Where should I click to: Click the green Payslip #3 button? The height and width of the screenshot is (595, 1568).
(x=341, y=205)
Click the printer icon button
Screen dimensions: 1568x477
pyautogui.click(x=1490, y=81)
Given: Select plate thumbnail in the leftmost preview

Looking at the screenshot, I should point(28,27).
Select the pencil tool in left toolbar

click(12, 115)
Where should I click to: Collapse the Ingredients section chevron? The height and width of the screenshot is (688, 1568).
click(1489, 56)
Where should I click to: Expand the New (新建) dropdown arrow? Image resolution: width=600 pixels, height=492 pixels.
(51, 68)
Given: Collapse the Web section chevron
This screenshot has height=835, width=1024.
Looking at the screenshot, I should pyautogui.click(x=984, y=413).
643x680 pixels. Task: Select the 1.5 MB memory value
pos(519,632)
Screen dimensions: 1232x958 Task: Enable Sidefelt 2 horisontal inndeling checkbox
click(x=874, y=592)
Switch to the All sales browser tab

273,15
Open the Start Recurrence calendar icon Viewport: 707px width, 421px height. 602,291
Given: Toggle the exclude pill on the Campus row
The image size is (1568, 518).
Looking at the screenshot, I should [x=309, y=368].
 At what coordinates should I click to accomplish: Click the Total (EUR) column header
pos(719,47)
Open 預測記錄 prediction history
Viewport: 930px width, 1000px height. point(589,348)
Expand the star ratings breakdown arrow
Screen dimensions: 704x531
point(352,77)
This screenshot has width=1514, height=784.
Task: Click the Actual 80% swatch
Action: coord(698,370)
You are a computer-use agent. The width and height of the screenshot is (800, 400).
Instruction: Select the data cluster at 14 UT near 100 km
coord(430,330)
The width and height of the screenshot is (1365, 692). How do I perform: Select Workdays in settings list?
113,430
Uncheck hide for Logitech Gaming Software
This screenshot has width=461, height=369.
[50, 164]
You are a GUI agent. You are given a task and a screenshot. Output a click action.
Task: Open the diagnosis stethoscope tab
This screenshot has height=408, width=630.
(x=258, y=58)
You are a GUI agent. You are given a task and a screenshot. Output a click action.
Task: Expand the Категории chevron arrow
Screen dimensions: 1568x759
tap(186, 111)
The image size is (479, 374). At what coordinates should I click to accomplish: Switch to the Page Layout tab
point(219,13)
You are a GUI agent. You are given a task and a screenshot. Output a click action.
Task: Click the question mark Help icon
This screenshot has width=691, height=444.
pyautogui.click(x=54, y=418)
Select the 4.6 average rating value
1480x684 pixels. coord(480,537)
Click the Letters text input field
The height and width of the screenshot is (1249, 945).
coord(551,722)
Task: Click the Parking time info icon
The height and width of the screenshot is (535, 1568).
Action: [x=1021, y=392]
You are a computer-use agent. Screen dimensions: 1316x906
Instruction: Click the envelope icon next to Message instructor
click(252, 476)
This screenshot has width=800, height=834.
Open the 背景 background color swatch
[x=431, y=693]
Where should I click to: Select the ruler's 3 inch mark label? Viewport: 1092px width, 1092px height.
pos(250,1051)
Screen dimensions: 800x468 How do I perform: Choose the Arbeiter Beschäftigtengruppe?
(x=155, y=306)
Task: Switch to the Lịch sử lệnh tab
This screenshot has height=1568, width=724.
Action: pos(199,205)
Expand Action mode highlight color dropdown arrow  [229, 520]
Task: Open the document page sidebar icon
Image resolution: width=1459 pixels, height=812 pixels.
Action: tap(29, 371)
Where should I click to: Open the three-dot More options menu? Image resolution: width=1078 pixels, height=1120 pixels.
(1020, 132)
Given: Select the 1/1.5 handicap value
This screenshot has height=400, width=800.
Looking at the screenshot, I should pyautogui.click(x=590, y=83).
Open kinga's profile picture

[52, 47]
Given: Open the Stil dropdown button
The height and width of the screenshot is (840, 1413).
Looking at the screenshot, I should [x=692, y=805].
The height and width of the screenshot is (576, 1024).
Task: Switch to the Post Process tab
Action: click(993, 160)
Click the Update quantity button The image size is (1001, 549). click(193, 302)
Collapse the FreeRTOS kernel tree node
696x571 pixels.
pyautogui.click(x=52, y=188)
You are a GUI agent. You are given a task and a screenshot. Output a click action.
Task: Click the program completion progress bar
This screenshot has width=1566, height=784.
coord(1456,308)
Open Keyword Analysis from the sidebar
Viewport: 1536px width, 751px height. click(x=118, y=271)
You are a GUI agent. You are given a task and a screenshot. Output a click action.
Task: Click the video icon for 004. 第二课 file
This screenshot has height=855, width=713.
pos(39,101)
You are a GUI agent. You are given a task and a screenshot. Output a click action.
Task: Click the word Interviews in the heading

^^^^^^^^^^^^^^^^

Give all the entries again exactly; leave none out.

Where should I click to: Click the green Payslip #3 button? The height and width of the screenshot is (595, 1568).
(x=341, y=205)
Click the printer icon button
Screen dimensions: 1568x477
pyautogui.click(x=1490, y=81)
Given: Select plate thumbnail in the leftmost preview

Looking at the screenshot, I should point(28,27).
Select the pencil tool in left toolbar

click(12, 115)
Where should I click to: Collapse the Ingredients section chevron? The height and width of the screenshot is (688, 1568).
click(1489, 56)
Where should I click to: Expand the New (新建) dropdown arrow? Image resolution: width=600 pixels, height=492 pixels.
(51, 68)
Given: Collapse the Web section chevron
This screenshot has height=835, width=1024.
Looking at the screenshot, I should pyautogui.click(x=984, y=413).
643x680 pixels. Task: Select the 1.5 MB memory value
pos(519,632)
Screen dimensions: 1232x958 Task: Enable Sidefelt 2 horisontal inndeling checkbox
click(x=874, y=592)
Switch to the All sales browser tab

273,15
Open the Start Recurrence calendar icon Viewport: 707px width, 421px height. 602,291
Given: Toggle the exclude pill on the Campus row
The image size is (1568, 518).
Looking at the screenshot, I should [x=309, y=368].
 At what coordinates should I click to accomplish: Click the Total (EUR) column header
pos(719,47)
Open 預測記錄 prediction history
Viewport: 930px width, 1000px height. point(589,348)
Expand the star ratings breakdown arrow
Screen dimensions: 704x531
point(352,77)
This screenshot has width=1514, height=784.
Task: Click the Actual 80% swatch
Action: coord(698,370)
You are a computer-use agent. The width and height of the screenshot is (800, 400).
Instruction: Select the data cluster at 14 UT near 100 km
coord(430,330)
The width and height of the screenshot is (1365, 692). How do I perform: Select Workdays in settings list?
113,430
Uncheck hide for Logitech Gaming Software
This screenshot has width=461, height=369.
[50, 164]
You are a GUI agent. You are given a task and a screenshot. Output a click action.
Task: Open the diagnosis stethoscope tab
This screenshot has height=408, width=630.
(x=258, y=58)
You are a GUI agent. You are given a task and a screenshot. Output a click action.
Task: Expand the Категории chevron arrow
Screen dimensions: 1568x759
tap(186, 111)
The image size is (479, 374). At what coordinates should I click to accomplish: Switch to the Page Layout tab
point(219,13)
You are a GUI agent. You are given a task and a screenshot. Output a click action.
Task: Click the question mark Help icon
This screenshot has width=691, height=444.
pyautogui.click(x=54, y=418)
Select the 4.6 average rating value
1480x684 pixels. coord(480,537)
Click the Letters text input field
The height and width of the screenshot is (1249, 945).
coord(551,722)
Task: Click the Parking time info icon
The height and width of the screenshot is (535, 1568).
Action: [x=1021, y=392]
You are a computer-use agent. Screen dimensions: 1316x906
Instruction: Click the envelope icon next to Message instructor
click(252, 476)
This screenshot has width=800, height=834.
Open the 背景 background color swatch
[x=431, y=693]
Where should I click to: Select the ruler's 3 inch mark label? Viewport: 1092px width, 1092px height.
pos(250,1051)
Screen dimensions: 800x468 How do I perform: Choose the Arbeiter Beschäftigtengruppe?
(x=155, y=306)
Task: Switch to the Lịch sử lệnh tab
This screenshot has height=1568, width=724.
Action: pos(199,205)
Expand Action mode highlight color dropdown arrow  [229, 520]
Task: Open the document page sidebar icon
Image resolution: width=1459 pixels, height=812 pixels.
Action: tap(29, 371)
Where should I click to: Open the three-dot More options menu? Image resolution: width=1078 pixels, height=1120 pixels.
(1020, 132)
Given: Select the 1/1.5 handicap value
This screenshot has height=400, width=800.
Looking at the screenshot, I should pyautogui.click(x=590, y=83).
Open kinga's profile picture

[52, 47]
Given: Open the Stil dropdown button
The height and width of the screenshot is (840, 1413).
Looking at the screenshot, I should [x=692, y=805].
The height and width of the screenshot is (576, 1024).
Task: Switch to the Post Process tab
Action: click(993, 160)
Click the Update quantity button The image size is (1001, 549). click(193, 302)
Collapse the FreeRTOS kernel tree node
696x571 pixels.
pyautogui.click(x=52, y=188)
You are a GUI agent. You are given a task and a screenshot. Output a click action.
Task: Click the program completion progress bar
This screenshot has width=1566, height=784.
coord(1456,308)
Open Keyword Analysis from the sidebar
Viewport: 1536px width, 751px height. click(x=118, y=271)
You are a GUI agent. You are given a task and a screenshot. Output a click action.
Task: Click the video icon for 004. 第二课 file
This screenshot has height=855, width=713.
pos(39,101)
You are a GUI agent. You are given a task and a screenshot. Output a click action.
Task: Click the word Interviews in the heading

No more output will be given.